◆ **Objective**
Copy the data from the line with "text IFA Re-engages" up to and including the line with "pos(103,521)", substituting "badge" for "shield" and leaving everything else unchanged.

◆ **Record set**

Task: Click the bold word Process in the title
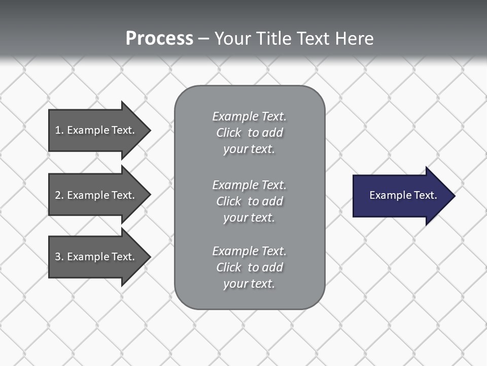pyautogui.click(x=159, y=39)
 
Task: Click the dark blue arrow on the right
pyautogui.click(x=401, y=195)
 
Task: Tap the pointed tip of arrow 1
pyautogui.click(x=149, y=130)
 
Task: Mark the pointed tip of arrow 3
pyautogui.click(x=149, y=257)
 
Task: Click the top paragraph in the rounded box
pyautogui.click(x=249, y=133)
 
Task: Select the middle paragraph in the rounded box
pyautogui.click(x=249, y=201)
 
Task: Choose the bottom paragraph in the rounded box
pyautogui.click(x=249, y=267)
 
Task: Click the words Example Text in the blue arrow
pyautogui.click(x=403, y=195)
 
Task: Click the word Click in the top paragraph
pyautogui.click(x=229, y=133)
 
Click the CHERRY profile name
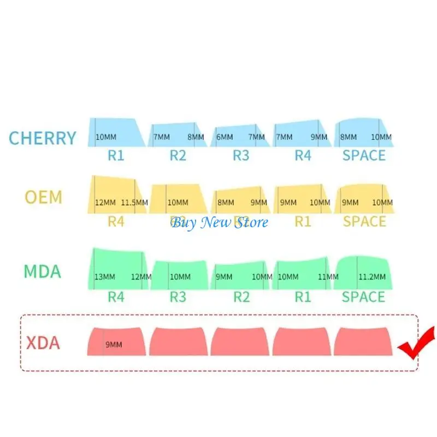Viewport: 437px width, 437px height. pyautogui.click(x=42, y=138)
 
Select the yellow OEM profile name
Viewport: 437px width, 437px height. pyautogui.click(x=44, y=197)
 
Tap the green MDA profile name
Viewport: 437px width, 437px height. pyautogui.click(x=42, y=271)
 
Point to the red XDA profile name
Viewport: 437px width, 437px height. pyautogui.click(x=43, y=343)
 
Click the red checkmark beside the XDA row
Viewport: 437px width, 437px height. pyautogui.click(x=416, y=344)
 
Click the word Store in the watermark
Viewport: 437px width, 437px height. pyautogui.click(x=250, y=222)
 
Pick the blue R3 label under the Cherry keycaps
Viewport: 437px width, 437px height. pyautogui.click(x=241, y=155)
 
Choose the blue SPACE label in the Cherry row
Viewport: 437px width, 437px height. pyautogui.click(x=364, y=155)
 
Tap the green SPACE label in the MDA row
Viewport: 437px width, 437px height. pyautogui.click(x=363, y=297)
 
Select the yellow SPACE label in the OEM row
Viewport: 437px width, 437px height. pyautogui.click(x=364, y=221)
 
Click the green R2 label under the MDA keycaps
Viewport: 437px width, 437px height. pyautogui.click(x=241, y=297)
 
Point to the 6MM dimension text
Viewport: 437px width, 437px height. pyautogui.click(x=224, y=137)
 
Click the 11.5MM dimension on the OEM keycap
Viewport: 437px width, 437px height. pyautogui.click(x=134, y=203)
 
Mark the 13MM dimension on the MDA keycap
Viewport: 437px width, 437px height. pyautogui.click(x=105, y=277)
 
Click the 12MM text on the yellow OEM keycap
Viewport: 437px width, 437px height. pyautogui.click(x=105, y=203)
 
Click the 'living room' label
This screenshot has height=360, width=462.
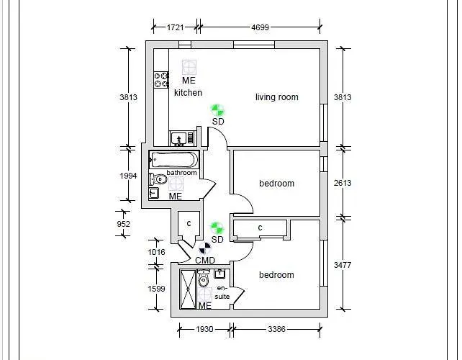click(x=276, y=97)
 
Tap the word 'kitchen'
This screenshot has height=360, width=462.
click(x=188, y=93)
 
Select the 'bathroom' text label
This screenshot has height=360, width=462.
click(x=181, y=173)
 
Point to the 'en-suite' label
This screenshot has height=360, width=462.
click(x=222, y=292)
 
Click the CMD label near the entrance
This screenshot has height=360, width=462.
click(x=205, y=261)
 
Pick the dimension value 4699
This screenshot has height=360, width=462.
click(x=260, y=28)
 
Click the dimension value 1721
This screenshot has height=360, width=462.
click(x=175, y=28)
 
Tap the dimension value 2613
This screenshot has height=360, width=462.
click(x=343, y=183)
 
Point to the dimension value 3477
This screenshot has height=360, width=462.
click(x=343, y=265)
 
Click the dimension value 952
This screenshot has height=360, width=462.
click(x=123, y=224)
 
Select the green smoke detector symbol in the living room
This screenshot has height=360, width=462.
click(x=217, y=109)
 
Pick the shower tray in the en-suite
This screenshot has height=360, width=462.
click(x=187, y=289)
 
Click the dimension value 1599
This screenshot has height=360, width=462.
click(x=156, y=289)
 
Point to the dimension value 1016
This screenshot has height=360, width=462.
click(x=156, y=252)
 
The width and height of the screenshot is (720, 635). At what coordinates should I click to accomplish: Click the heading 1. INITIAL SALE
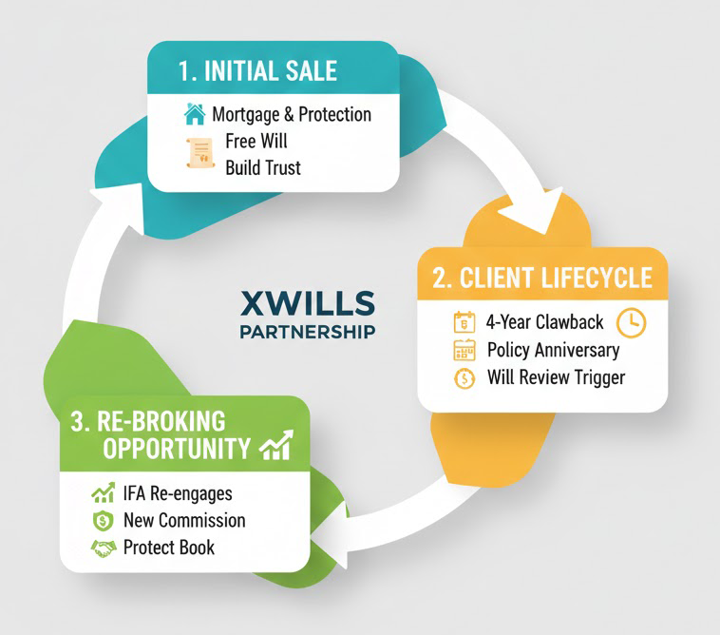pos(257,70)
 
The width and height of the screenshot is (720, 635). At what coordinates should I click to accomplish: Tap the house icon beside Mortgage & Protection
pos(195,115)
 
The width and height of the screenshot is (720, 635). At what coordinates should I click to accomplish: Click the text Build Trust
pos(262,168)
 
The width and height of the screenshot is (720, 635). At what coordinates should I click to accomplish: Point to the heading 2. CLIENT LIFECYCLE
pos(542,278)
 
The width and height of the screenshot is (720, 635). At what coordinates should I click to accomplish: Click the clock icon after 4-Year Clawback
pos(631,321)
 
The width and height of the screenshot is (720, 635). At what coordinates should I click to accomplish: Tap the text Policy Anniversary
pos(553,350)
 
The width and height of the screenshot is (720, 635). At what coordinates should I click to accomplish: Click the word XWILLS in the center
pos(308,303)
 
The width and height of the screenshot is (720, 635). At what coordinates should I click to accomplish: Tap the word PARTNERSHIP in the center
pos(307,332)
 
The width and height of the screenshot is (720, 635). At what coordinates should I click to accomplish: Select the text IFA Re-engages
pos(177,493)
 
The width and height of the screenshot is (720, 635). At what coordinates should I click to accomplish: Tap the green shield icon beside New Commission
pos(103,521)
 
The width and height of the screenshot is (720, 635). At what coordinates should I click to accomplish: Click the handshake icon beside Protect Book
pos(103,548)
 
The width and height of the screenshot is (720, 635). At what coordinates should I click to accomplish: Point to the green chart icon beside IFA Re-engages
pos(103,493)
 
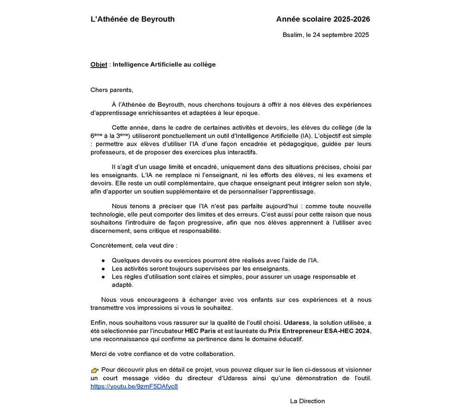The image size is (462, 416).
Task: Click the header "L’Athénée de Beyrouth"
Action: [x=133, y=19]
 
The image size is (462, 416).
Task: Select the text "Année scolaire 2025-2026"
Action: [x=323, y=19]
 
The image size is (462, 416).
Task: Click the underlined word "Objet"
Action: [x=99, y=65]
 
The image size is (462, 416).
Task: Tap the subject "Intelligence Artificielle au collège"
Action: [x=164, y=65]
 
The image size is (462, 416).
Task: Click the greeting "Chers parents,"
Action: [x=112, y=90]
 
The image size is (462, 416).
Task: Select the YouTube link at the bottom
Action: [x=134, y=386]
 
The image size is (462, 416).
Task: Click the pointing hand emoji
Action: [x=95, y=370]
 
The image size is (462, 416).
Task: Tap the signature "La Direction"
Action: [x=307, y=401]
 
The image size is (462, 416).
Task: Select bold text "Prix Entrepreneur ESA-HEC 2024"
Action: [x=319, y=331]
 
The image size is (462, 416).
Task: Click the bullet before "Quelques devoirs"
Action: [x=103, y=261]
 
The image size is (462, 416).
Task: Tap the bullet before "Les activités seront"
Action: [x=103, y=269]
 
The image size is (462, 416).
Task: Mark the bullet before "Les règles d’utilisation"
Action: [x=103, y=277]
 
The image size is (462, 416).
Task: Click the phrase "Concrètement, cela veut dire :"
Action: [x=134, y=245]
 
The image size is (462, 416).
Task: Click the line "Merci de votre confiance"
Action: [x=163, y=354]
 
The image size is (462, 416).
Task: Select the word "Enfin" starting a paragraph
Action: [x=98, y=323]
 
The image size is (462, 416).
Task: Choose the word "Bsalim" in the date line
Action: [x=292, y=35]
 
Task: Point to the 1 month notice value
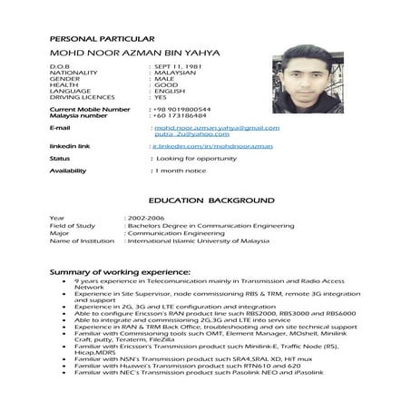(x=181, y=171)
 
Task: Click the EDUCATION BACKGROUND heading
(x=210, y=199)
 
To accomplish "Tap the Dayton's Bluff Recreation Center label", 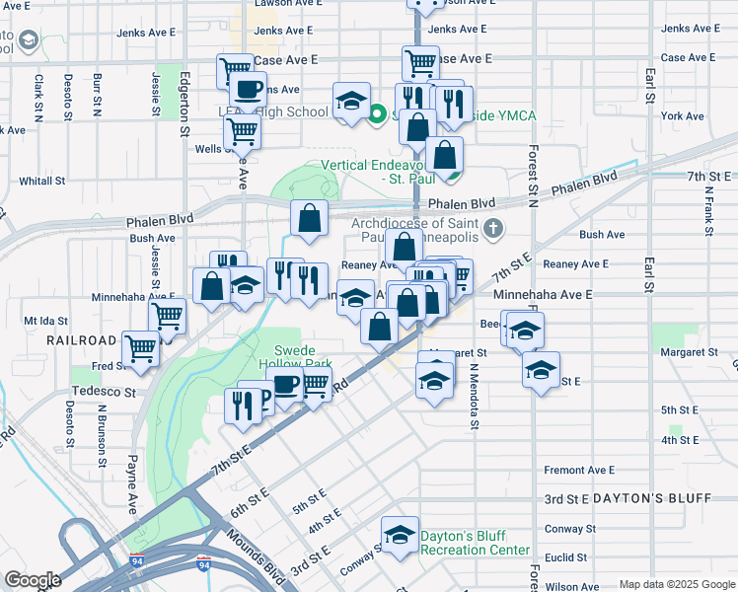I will pyautogui.click(x=475, y=543).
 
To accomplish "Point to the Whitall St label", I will pyautogui.click(x=41, y=182).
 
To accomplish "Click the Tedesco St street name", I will pyautogui.click(x=103, y=392).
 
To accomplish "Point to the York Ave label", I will pyautogui.click(x=683, y=116).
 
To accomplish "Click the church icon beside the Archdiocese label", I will pyautogui.click(x=494, y=230).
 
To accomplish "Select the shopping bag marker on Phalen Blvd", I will pyautogui.click(x=310, y=219).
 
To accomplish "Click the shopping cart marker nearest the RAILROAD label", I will pyautogui.click(x=142, y=346).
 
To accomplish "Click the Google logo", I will pyautogui.click(x=33, y=580).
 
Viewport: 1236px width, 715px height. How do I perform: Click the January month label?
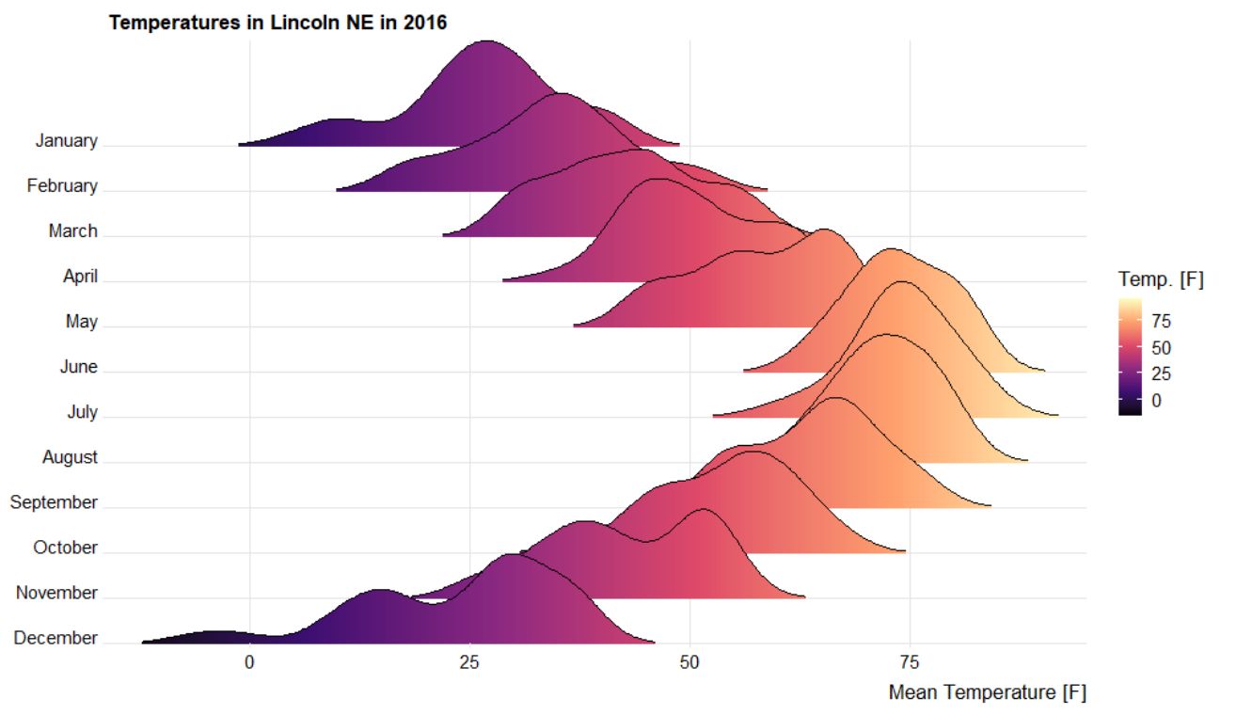coord(66,141)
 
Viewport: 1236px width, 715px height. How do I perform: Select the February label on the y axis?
coord(61,186)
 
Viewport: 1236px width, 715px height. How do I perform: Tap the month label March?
coord(72,231)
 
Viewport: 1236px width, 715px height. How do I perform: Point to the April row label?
coord(80,277)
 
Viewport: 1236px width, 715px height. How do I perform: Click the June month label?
coord(78,367)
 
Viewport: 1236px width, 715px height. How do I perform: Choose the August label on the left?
coord(70,457)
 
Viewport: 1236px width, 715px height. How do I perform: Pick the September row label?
coord(54,502)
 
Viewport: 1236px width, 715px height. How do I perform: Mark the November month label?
coord(56,593)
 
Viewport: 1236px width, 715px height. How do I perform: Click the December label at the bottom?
coord(55,638)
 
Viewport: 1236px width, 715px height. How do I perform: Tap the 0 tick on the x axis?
coord(249,662)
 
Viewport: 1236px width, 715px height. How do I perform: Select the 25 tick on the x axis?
coord(469,662)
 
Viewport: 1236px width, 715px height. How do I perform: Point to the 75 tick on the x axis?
coord(911,662)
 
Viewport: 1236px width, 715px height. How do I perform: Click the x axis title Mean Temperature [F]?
coord(987,693)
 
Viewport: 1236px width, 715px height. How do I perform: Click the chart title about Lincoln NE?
coord(277,22)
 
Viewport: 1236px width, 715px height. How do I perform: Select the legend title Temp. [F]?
coord(1161,279)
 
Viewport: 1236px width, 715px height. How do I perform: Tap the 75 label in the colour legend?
coord(1161,321)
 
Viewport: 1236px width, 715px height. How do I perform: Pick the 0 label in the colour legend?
coord(1156,400)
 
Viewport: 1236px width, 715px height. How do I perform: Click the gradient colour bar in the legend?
coord(1131,357)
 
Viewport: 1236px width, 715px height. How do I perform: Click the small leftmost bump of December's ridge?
coord(216,633)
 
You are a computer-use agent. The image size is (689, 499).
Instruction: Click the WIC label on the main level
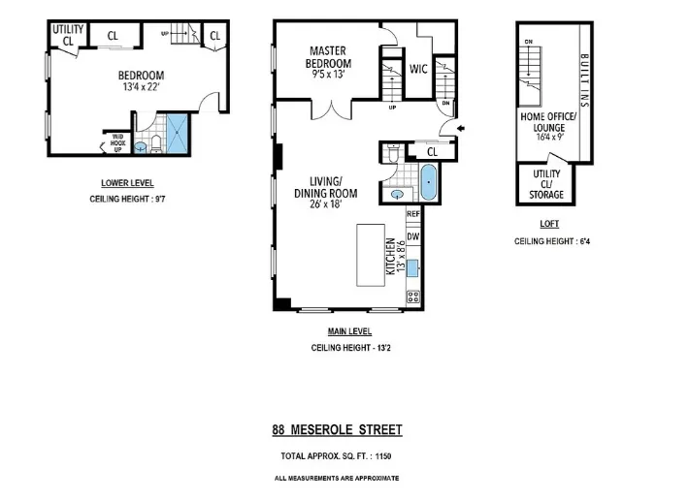(419, 69)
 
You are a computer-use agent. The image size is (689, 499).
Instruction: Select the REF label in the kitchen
(412, 213)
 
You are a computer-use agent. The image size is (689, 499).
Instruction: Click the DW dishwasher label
(412, 235)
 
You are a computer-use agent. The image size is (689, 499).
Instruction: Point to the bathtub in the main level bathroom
(428, 181)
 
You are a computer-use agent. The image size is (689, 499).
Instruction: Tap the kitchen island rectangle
(372, 254)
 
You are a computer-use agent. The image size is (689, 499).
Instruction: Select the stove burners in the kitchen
(412, 296)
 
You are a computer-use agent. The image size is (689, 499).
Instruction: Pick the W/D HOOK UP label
(117, 142)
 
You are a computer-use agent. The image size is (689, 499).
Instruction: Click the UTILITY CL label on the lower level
(67, 36)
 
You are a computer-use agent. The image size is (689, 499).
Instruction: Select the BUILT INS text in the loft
(584, 78)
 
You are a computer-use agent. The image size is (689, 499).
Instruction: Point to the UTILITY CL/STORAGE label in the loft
(547, 184)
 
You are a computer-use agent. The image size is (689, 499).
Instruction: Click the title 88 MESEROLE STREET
(336, 429)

◆ **The result**
The width and height of the screenshot is (720, 635). At what coordinates should I click to accomplish: Select the text IFA Re-engages
pos(177,493)
 
The width and height of the screenshot is (720, 635). At what coordinates should I click to accomplish: Tap the green badge icon beside New Commission
pos(103,521)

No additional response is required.